Interactive Web Campaign Helps Kraft Product's Sales Soar

By Published on . 5

CHICAGO (AdAge.com) -- If you're having a hard time growing sales for a mature brand, here's an idea: Give your most-loyal consumers reason to use it more. It's worked for Kraft, which has posted solid sales gains on Philadelphia Cream Cheese, a brand that had been essentially flat since 2005.

A web campaign that featured Food Network star Paula Deen talked up new uses for Philadelphia Cream Cheese.
A web campaign that featured Food Network star Paula Deen talked up new uses for Philadelphia Cream Cheese.
By encouraging uses beyond bagel spread and cheesecake ingredient Kraft boosted Philly sales 8% since the campaign launched last September. Not bad for a brand that's done $720 million in sales over the last 52 weeks in the U.S. alone.

"We are very encouraged with what we've been able to get done," said Howard Friedman, VP-marketing in Kraft's cheese and dairy businesses. "A lot of it has been done by trial and error."

Also helping was seriously stepped-up advertising support: Kraft more than doubled measured-media spending on Philly last year, according to Kantar Media, to $20 million from $8 million in 2008.

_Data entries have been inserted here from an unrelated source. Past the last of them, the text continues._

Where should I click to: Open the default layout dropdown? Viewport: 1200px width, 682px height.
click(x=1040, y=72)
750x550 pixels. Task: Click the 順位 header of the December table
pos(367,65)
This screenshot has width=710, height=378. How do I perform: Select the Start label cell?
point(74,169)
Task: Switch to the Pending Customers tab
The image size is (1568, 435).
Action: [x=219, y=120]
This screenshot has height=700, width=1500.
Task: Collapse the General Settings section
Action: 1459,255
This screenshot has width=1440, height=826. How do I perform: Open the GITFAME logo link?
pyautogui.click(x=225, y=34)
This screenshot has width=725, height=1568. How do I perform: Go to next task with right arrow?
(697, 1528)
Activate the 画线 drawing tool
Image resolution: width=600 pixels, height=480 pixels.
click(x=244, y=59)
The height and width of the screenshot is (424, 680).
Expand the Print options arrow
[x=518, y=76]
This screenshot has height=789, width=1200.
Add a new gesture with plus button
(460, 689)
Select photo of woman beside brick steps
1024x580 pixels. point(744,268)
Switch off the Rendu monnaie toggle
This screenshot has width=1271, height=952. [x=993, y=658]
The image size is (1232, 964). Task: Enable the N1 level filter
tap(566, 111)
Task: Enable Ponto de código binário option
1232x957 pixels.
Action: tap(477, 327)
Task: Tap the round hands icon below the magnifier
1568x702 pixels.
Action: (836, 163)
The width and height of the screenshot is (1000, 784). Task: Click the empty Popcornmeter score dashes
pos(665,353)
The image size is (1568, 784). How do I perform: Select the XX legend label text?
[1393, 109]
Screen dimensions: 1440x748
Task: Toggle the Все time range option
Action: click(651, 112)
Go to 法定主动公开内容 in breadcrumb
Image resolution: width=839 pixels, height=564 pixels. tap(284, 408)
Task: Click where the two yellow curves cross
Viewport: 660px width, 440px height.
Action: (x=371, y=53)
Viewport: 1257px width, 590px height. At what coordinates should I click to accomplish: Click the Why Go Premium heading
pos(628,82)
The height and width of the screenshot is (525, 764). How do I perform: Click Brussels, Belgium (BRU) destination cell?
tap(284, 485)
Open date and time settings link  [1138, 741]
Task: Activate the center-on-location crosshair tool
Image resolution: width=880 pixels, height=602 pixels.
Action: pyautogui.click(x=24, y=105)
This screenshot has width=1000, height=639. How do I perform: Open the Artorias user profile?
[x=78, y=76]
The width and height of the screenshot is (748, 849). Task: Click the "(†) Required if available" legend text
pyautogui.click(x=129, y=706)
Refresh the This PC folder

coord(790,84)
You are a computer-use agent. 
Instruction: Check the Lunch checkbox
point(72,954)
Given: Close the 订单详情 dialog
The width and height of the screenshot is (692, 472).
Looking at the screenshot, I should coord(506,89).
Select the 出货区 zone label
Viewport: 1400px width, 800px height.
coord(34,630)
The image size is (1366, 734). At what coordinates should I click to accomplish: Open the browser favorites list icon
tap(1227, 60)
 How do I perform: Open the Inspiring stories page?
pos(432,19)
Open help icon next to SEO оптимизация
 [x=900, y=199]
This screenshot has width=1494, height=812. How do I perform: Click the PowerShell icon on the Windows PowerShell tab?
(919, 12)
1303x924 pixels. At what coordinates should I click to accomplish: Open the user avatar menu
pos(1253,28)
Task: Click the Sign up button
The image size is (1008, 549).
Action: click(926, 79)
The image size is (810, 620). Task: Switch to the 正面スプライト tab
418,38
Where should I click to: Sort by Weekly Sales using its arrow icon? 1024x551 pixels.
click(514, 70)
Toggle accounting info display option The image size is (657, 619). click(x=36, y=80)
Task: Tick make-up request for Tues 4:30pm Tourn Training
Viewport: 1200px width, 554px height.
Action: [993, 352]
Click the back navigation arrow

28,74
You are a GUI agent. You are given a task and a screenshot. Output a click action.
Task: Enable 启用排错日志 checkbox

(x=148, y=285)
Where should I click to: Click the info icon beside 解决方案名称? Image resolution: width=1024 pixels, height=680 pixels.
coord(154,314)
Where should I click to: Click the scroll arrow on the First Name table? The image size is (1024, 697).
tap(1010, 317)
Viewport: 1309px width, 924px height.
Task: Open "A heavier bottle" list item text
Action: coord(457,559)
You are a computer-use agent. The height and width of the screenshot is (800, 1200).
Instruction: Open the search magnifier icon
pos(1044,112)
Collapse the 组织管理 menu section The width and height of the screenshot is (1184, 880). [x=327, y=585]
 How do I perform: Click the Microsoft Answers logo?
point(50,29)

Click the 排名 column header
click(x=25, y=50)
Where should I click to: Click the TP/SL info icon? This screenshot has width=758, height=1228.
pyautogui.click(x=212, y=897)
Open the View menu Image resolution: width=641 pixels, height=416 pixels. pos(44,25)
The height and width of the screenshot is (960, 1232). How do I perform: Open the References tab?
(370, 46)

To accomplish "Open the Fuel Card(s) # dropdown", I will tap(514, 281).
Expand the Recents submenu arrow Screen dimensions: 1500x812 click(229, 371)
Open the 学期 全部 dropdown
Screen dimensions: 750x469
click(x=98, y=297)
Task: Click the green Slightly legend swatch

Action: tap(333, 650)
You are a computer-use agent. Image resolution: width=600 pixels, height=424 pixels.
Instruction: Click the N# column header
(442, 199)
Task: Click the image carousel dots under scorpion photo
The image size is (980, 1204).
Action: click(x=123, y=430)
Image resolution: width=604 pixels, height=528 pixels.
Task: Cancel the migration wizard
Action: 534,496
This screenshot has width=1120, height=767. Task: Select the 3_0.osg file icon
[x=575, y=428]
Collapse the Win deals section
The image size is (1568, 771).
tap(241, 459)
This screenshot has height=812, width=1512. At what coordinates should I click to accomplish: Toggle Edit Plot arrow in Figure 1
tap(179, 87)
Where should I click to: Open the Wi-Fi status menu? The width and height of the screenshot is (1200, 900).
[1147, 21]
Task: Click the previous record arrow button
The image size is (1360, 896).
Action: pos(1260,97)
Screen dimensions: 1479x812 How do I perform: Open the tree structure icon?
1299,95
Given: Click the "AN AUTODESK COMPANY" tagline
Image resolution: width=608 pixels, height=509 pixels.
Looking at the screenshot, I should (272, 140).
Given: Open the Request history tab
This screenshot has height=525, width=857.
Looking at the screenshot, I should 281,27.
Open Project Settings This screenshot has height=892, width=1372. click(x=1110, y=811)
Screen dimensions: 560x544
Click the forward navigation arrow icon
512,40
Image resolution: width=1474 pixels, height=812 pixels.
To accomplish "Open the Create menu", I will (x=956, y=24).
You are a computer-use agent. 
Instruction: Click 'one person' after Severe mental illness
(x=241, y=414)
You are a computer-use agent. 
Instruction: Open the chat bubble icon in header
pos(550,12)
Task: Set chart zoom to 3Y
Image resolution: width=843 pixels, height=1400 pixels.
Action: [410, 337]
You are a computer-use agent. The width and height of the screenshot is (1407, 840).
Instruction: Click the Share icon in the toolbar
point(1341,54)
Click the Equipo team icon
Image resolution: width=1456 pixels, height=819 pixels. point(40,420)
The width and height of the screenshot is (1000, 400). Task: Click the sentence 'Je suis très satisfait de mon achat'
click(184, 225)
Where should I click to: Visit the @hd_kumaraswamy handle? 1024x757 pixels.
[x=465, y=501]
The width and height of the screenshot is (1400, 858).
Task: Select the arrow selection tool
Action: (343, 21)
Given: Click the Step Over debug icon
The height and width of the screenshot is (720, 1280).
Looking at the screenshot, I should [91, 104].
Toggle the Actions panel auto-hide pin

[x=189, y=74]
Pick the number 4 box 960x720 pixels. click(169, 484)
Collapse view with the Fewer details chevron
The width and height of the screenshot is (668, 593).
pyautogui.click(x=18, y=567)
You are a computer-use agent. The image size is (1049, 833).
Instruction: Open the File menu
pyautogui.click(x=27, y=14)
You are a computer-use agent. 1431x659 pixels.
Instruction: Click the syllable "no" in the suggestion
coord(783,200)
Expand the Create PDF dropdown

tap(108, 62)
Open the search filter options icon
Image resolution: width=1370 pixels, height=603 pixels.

The spots, featuring the catchy if not insidious "Spread a Little Love" jingle (also available as a ringtone), depict consumers adding Philly to a variety of dishes. Mr. Friedman said Kraft started with some quick "how-to" videos last spring, teaching consumers how to use the brand in dips and alfredo sauce. The resulting 250,000 downloads was overwhelming, given it hadn't received a major ad push and was seeded only on the Kraft website. The marketer tasked then-new agency McGarryBowen, Chicago, to develop the campaign around usage occasions.

Then Kraft enlisted Paula Deen. Together with Digitas and Eqal, a social-entertainment company, Kraft developed a promotion called "The Real Women of Philadelphia," a video contest to find the best consumer-generated recipes using Philadelphia Cream Cheese.

Ms. Deen introduced the contest on YouTube -- a video that's gotten 10 million views -- and Kraft launched a website where consumers can upload their video entries. There are a series of instructional clips, including tips for cooking videos and how to dress for TV. Since launching in late March, the site has had 550,000 unique visitors and there have been 3,600 recipe submissions. Kraft estimates total impressions at 97 million.

Next up, Philly will whittle its entries to a list of 16 finalists -- four each making a dessert, side, entrée or appetizer -- to participate in a cook-off in Savannah on June 30. The winner gets $25,000 and her own web series. Kraft will also tap its finalists to help assemble a consumer-generated cookbook, featuring even more things to do with cream cheese.